Methods: We retrospectively analyzed all patients operated between 2003 and March 2018 at our institution. Eighty-eight pre-, intra- and postoperative variables (including hemodynamic status, laboratory values, anatomical extension of disease assessed by computer tomography, clinical and echocardiographic data, as well as surgical times and strategy) were collected by screening medical records and analyzed through a multivariate binary logistic regression (LR). Only variables with univariate p-values < 0.1 were selected.

Results: A total of 311 patients were included in the study (mean age: 59 ± 13.1 years [range: 18–85]; 63% male). 91% underwent emergent surgery. The number of complex operations (valve replacement = 29%, valve-sparing root intervention = 11%, arch replacement = 29.6%, elephant trunk = 14%) increased over the time (2003–2007 = 24; 2008–2012 = 51; 2013–2017 = 118). Overall intraoperative and 30-day mortality were 4 and 22%, respectively. 30-day mortality for isolated aortic replacement was 21.17%, with a significant decrease over last 5-year period (2003–2007 = 22.2%; 2008–2012 = 25%; 2013–2017 = 11.1%). On LR performed on all study population, baseline cardiogenic shock (OR = 7.93; 95% CI: 1.08–57.87; p = 0.041), concomitant coronary artery bypass grafting (OR = 26.27; 95% CI: 1.18–581.68; p = 0.039), and postoperative troponin T peak value (OR: 1.82; 95% CI: 1.30–2.54; p < 0.0001) were significant risk factors for in-hospital mortality. Concerning 30-day mortality, connective tissue disease (OR = 1.003; 95% CI: 1–1.005; p = 0.018) and postoperative troponin T (OR = 1.6; 95% CI: 1.17–0.2; p = 0.004) were found as significant risk factors. Baseline neurological deficits were observed in 18% of patients, and postoperatively in 10%. On LR, no significant risk factor for stroke were identified.

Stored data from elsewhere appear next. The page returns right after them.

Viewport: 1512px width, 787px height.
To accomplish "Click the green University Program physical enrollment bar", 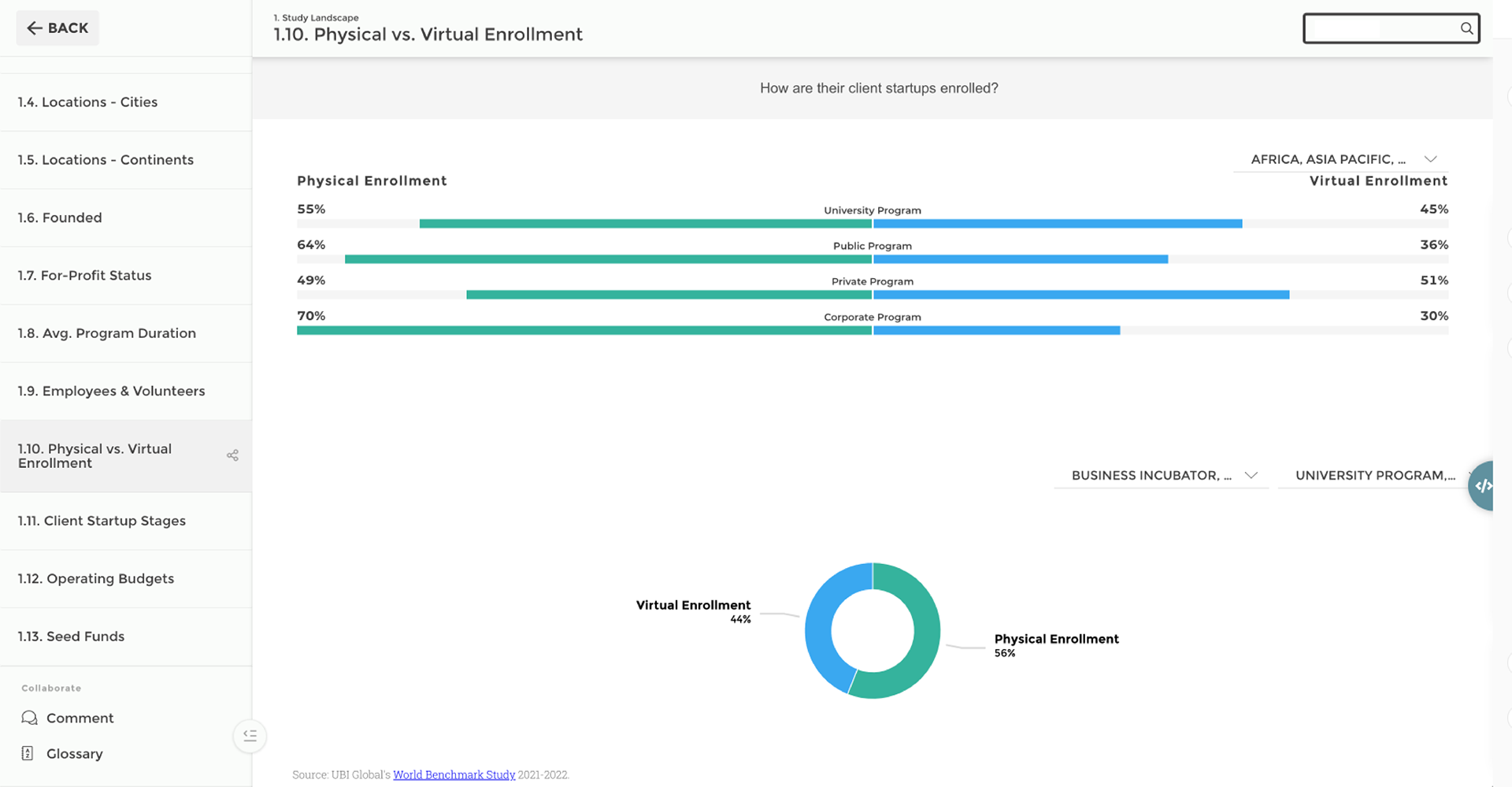I will click(x=646, y=224).
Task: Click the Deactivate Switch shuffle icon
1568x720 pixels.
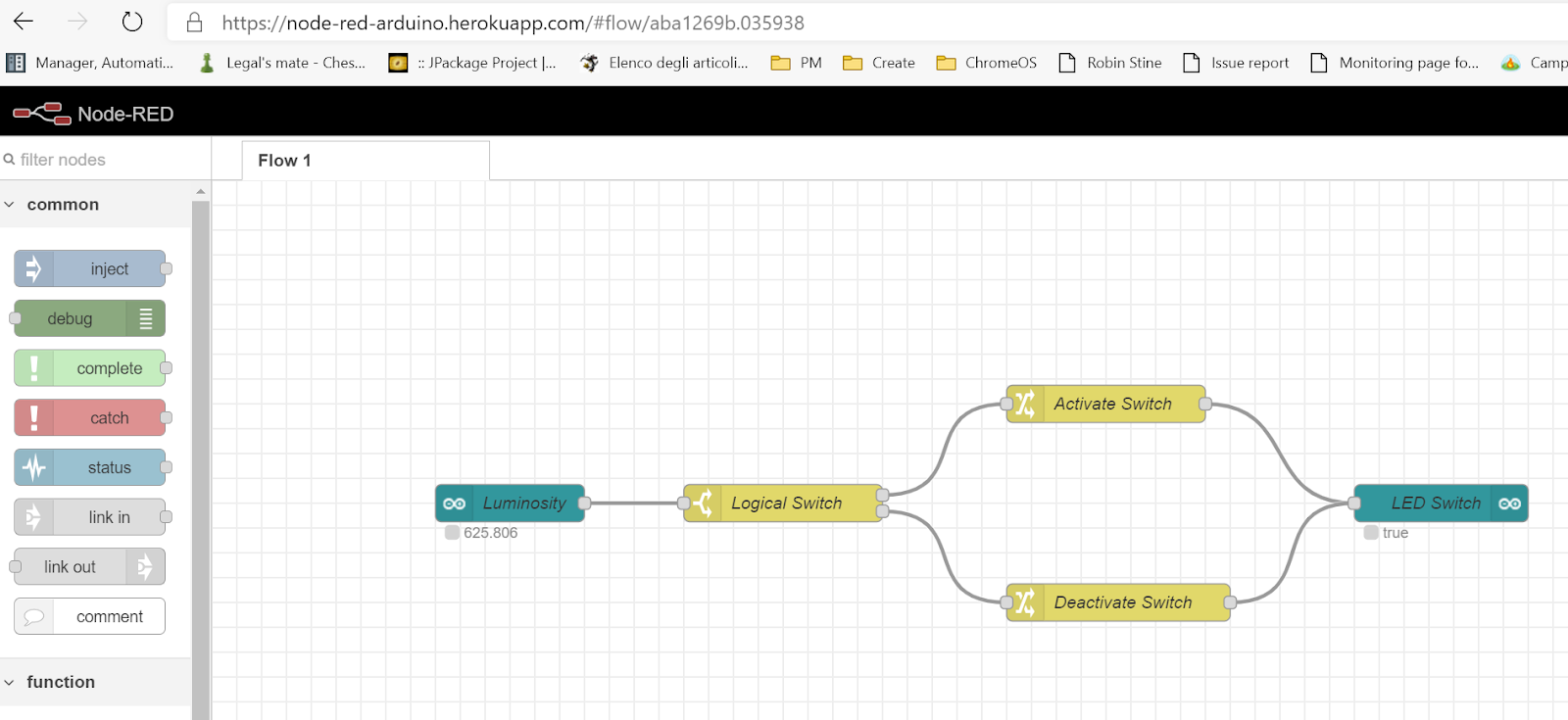Action: coord(1024,602)
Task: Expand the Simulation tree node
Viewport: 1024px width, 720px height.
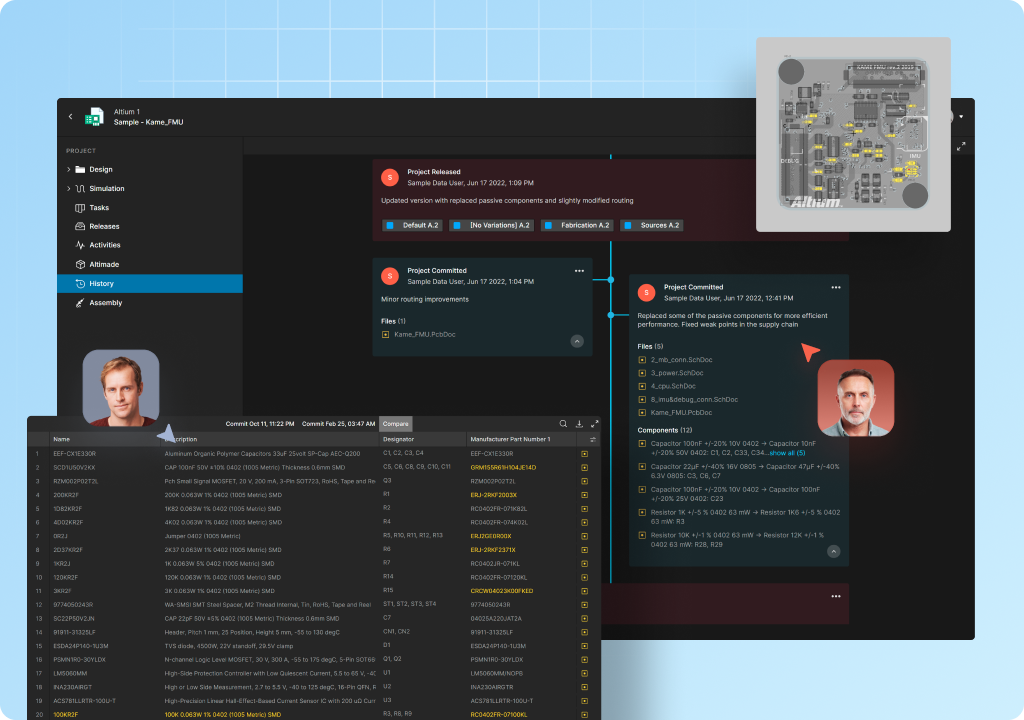Action: [x=69, y=189]
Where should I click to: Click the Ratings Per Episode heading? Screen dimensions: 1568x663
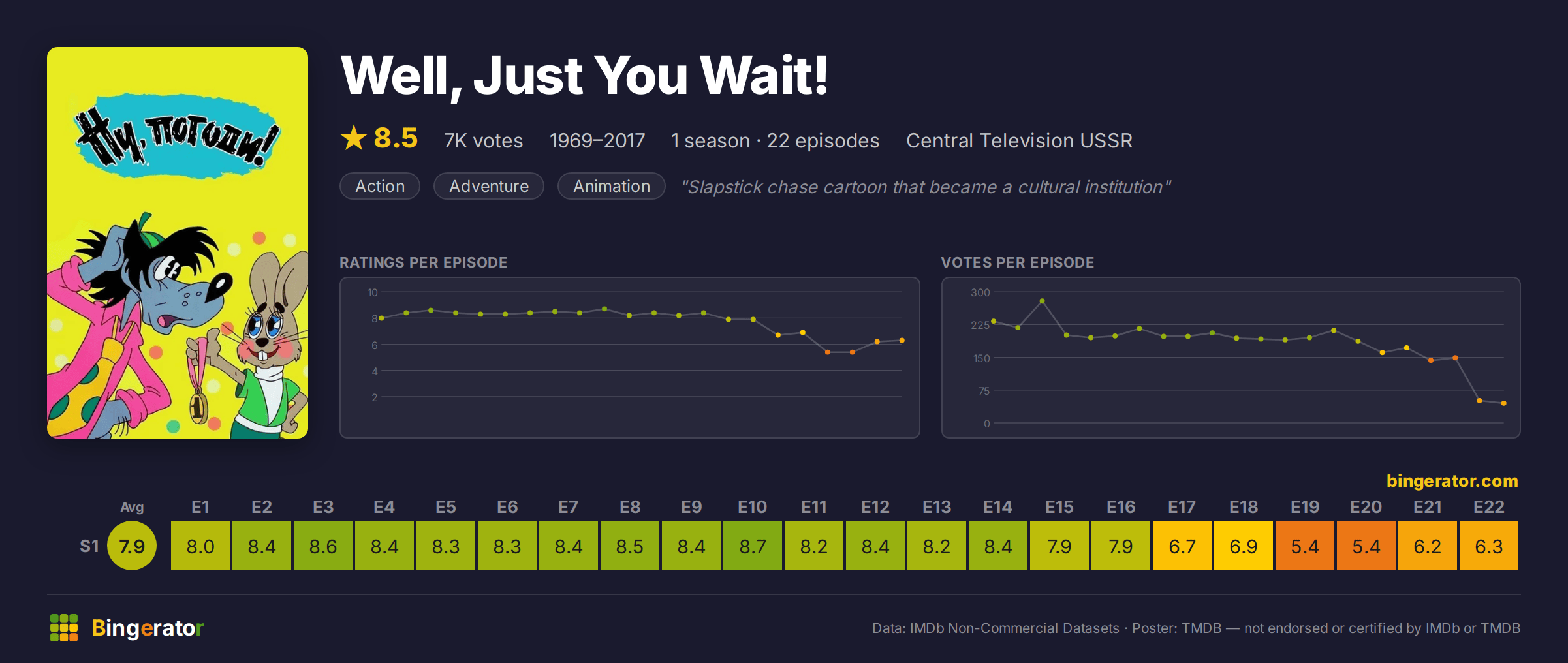[424, 262]
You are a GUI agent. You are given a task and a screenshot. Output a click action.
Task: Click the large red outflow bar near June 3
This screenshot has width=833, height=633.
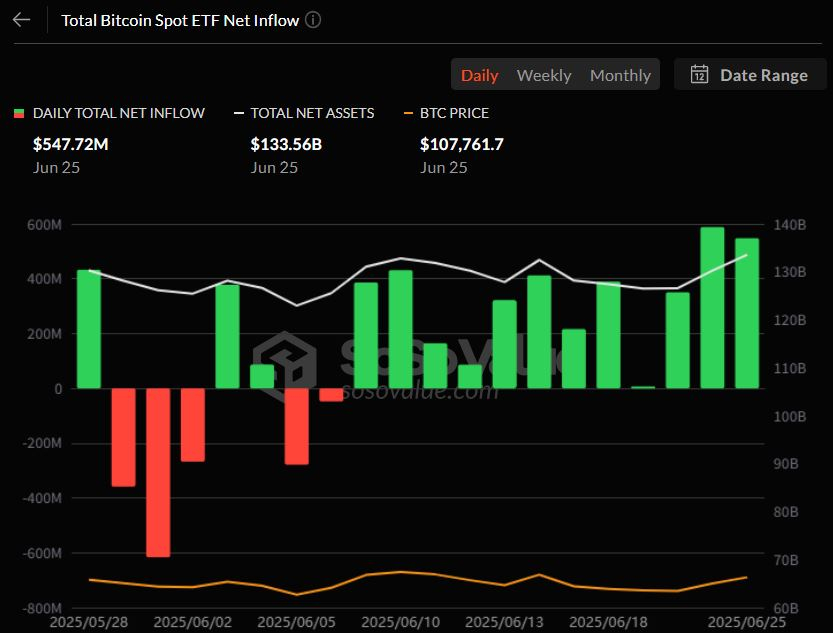click(156, 470)
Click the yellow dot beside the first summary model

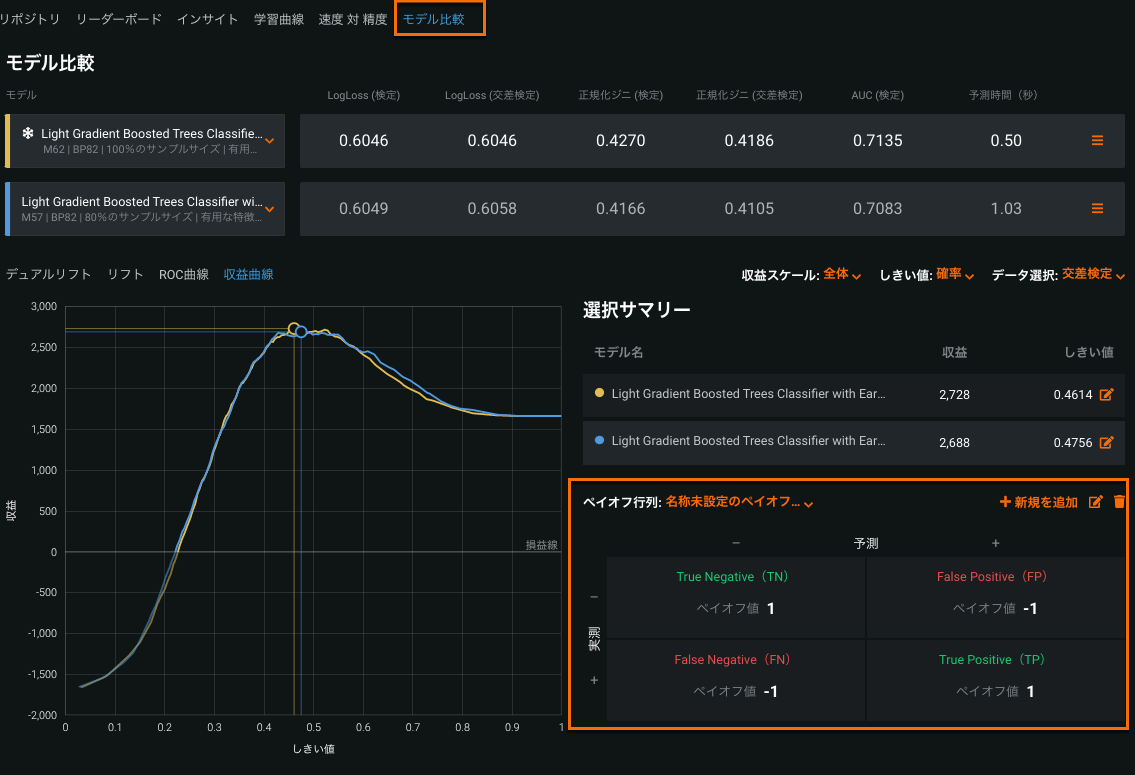click(599, 394)
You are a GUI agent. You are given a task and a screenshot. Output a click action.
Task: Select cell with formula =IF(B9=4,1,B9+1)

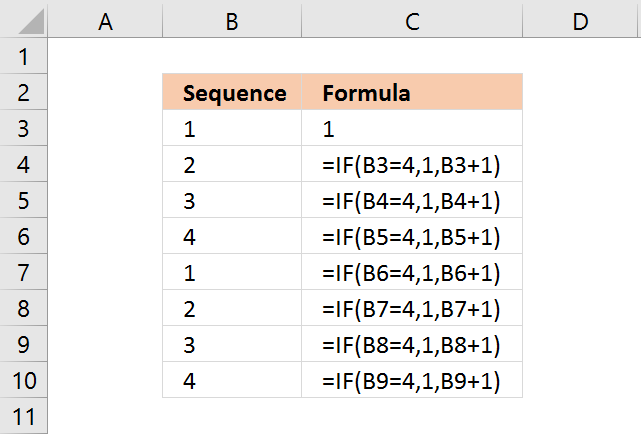tap(411, 381)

Conclusion: Postoperative increase of troponin T is a significant risk factor for mortality after surgery for AAAD, suggesting a central role of perioperative (pre- or intraoperative) myocardial injury in determining the fatal outcome, thus demanding future improvements of the perioperative cardioprotection techniques. Our multimodality approach failed to identify risk factors for postoperative stroke, confirming the complex scenario of AAAD’s surgery.